At the time this movie was released I was posted to the biggest shit-hole job one could ever hope for at Canberra’s Defence Department. I wrote a chapter about that experience, but prefer not relay it here because I might have to read it again. Outside work hours I ran amok with my civilian friends as we detoxified from the grunge Alternative-Seattle music scene and begrudgingly succumbed to forging meaningful adulthood existences.
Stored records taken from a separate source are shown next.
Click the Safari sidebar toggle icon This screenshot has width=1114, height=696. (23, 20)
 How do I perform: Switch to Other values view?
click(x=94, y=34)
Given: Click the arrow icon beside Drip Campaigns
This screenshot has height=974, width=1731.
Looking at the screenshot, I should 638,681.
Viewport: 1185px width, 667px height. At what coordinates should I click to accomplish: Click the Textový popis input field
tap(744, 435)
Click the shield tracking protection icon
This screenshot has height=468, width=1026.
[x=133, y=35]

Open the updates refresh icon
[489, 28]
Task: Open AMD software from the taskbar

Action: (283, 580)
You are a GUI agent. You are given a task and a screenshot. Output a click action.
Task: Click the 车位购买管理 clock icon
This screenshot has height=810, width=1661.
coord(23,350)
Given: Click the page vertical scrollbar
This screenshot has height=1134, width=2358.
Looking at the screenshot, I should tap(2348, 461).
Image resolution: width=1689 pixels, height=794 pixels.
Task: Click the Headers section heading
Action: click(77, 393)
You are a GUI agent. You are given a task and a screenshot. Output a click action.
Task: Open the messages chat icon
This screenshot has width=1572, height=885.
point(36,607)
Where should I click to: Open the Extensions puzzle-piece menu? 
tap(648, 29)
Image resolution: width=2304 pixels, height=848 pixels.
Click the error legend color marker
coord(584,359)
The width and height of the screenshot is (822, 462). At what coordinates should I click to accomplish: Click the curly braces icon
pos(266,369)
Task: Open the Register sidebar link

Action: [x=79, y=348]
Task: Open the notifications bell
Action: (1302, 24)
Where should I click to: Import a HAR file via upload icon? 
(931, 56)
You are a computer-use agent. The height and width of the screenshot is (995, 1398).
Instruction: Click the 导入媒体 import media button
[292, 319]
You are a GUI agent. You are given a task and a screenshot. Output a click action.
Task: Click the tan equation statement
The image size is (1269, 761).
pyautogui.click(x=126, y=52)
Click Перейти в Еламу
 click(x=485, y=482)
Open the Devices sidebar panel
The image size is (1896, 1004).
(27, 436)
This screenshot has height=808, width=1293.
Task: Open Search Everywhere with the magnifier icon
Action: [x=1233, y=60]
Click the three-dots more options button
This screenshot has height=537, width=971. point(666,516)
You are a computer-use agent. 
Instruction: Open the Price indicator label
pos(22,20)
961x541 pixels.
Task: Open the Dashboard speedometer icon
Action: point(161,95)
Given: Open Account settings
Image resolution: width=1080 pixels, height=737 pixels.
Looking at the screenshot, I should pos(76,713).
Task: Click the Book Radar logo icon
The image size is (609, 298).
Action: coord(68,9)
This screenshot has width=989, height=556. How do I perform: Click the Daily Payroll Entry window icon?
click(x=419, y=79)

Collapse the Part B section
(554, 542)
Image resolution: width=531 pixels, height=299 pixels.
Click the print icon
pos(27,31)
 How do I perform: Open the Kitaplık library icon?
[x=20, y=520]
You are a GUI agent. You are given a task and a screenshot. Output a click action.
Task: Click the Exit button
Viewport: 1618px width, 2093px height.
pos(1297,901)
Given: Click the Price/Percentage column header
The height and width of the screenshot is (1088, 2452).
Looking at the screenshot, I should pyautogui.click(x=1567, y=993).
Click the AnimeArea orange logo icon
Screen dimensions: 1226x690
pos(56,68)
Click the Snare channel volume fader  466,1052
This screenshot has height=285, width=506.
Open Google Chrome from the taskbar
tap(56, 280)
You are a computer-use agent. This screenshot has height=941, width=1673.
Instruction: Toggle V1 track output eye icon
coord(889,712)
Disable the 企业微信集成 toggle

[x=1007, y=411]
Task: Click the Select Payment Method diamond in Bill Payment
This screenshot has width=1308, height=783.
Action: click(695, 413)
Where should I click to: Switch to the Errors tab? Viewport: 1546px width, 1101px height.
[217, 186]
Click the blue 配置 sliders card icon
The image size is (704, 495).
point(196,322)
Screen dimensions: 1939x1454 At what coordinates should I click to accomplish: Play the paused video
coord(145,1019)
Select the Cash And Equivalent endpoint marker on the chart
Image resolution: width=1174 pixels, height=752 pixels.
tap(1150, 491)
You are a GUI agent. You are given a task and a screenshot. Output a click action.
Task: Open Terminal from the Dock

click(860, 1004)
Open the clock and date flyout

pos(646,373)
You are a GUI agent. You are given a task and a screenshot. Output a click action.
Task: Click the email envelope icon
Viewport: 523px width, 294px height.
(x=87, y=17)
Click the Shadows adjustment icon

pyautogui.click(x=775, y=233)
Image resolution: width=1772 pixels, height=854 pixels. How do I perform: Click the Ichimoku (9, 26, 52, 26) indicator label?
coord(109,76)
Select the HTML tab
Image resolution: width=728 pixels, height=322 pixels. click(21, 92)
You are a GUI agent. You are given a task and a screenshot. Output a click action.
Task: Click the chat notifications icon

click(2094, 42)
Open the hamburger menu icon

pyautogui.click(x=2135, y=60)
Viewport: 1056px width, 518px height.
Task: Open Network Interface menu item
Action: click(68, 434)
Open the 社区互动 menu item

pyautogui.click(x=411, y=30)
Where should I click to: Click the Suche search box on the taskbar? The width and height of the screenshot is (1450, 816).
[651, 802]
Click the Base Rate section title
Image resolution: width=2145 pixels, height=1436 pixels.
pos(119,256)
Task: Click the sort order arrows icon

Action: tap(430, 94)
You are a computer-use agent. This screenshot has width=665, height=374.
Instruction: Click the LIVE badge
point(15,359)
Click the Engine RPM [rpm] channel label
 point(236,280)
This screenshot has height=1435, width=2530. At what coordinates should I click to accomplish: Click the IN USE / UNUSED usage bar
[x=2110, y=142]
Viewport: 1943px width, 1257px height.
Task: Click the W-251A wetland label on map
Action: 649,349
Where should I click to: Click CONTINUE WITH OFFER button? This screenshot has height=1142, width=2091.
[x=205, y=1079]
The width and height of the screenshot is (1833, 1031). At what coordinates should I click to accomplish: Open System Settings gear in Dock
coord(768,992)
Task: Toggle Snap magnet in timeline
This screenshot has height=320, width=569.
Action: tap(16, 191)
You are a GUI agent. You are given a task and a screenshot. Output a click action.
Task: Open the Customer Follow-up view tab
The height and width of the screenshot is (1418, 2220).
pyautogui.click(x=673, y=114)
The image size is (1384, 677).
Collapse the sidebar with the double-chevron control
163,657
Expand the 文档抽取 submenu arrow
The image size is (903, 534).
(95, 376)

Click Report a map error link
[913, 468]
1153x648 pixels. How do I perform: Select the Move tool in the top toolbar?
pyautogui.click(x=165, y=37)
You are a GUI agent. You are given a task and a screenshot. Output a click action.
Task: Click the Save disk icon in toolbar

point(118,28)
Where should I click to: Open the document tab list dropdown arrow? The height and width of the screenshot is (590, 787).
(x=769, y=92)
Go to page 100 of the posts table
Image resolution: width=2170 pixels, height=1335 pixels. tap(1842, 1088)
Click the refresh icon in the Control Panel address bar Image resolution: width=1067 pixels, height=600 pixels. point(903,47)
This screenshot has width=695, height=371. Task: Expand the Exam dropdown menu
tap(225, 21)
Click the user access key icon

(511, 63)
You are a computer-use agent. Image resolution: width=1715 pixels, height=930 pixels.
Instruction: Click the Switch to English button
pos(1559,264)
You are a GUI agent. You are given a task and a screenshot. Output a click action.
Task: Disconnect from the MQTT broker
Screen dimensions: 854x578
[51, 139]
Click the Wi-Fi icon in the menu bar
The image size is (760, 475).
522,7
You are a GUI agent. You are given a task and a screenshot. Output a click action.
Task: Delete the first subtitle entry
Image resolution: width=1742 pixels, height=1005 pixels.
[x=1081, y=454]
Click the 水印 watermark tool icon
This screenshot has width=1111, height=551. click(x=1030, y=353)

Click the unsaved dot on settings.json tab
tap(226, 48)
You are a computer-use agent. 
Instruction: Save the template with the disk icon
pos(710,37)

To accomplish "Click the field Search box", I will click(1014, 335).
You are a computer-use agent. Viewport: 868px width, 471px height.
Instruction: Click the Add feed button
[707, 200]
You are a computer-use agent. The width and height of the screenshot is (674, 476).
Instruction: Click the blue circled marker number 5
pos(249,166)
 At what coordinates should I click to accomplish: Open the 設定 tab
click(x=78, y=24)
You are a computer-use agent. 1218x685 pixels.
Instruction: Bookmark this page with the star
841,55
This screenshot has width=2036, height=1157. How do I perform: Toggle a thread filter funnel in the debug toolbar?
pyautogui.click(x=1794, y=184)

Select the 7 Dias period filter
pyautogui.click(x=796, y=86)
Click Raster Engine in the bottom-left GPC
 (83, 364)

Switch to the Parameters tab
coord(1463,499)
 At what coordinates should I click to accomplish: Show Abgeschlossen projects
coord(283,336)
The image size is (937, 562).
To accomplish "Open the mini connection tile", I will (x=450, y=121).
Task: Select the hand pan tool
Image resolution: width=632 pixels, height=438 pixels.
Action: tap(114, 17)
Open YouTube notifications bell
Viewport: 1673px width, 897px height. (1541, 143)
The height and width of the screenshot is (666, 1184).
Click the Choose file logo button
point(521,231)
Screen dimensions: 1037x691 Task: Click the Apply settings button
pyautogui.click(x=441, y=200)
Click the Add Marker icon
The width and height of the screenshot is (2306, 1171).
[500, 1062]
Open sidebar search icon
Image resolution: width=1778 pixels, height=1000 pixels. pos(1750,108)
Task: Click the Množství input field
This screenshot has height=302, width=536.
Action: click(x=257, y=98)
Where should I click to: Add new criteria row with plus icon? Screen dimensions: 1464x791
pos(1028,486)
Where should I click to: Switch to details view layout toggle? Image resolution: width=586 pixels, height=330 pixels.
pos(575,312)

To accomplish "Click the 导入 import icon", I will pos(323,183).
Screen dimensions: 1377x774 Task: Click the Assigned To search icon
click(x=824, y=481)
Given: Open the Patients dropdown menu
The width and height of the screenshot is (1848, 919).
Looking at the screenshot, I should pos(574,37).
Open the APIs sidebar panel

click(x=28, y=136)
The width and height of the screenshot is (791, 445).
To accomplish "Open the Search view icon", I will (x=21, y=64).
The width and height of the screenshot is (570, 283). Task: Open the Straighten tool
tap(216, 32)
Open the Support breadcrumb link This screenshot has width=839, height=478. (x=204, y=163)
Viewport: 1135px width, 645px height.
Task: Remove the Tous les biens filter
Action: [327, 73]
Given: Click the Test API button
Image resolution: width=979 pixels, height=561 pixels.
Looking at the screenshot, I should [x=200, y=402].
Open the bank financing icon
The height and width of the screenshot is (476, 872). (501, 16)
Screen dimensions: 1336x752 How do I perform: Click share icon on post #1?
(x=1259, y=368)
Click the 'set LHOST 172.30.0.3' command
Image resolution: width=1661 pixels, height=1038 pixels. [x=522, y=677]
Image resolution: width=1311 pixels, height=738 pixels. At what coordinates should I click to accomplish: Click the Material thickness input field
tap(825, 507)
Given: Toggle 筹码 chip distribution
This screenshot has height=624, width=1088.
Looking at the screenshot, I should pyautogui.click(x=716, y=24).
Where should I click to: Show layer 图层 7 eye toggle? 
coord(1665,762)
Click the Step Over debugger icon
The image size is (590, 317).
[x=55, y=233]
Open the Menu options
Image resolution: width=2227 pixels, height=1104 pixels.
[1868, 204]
I recall Chasing Amy distinctly from this period. It’s a great time-capsule movie because it depicts that whole post Seattle-grunge scene which my friends and I were part of. Romantic-comedy isn’t my preferred genre by any stretch, but Chasing Amy isn’t your typical romantic comedy. Like, what are the chances? That you meet the girl of your dreams, but she is of the other persuasion? A lesbian.
IMDB Storyline: A pair of comic book authors named Holden McNeil and Banky Edwards, who live in New Jersey, have been best friends for 20 years. They spend their time working in their studio, and in the evenings they are going out. But their friendship is about to be disputed for the first time in their life, when a beautiful young lesbian woman named Alyssa Jones enters their life and Holden falls in love with her. Now Holden has to deal with Banky’s jealousy, and with his new girlfriend’s very rich past.
What do you think are the chances a script / plot like Chasing Amy would receive backing in today’s socio-political climate? Zero. Correct. But it’s a really good movie and I’m glad I have it on DVD before it’s deleted from history. On a budget of $250,000, the film grossed a total of $12,021,272 in theatres and received positive reviews from critics. I couldn’t agree more with Roger Ebert’s take on the film “While the surface of his film sparkles with sharp, ironic dialogue, deeper issues are forming, and Chasing Amy develops into a film of touching insights. Most romantic comedies place phony obstacles in the way of true love, but Smith knows that at some level there’s nothing funny about being in love: It’s a dead serious business, in which your entire being is at risk.’
To be honest, I haven’t seen this movie for such a long time because I watched it ad nauseam in my 20’s. I have such fond memories of it and I look forward to dusting it off again to see if it stands up today.
*Kevin Smith wrote the script inspired by his experience with then-girlfriend Joey Lauren Adams, who plays Alyssa.
*When Kevin Smith pitched the idea to Miramax, he also said that he had written the parts with his friends Ben Affleck, Jason Lee, and Joey Lauren Adams in mind. Miramax, however, wanted to cast people who already had celebrity status, such as Jon Stewart, David Schwimmer, and Drew Barrymore (these three were actually suggested). The film’s original budget of $3 million depended on Miramax’s support. Ultimately, Smith suggested that he make the movie with his three original actors on his own, and Miramax could buy it for distribution if they liked it. Miramax owners Bob Weinstein and Harvey Weinstein liked this idea, and gave him $250,000 to make the movie (1/24 of the budget of his previous film, Mallrats (1995)
*According to Kevin Smith in 2006, Jason Mewes was high on cocaine when they filmed his sole scene for the movie.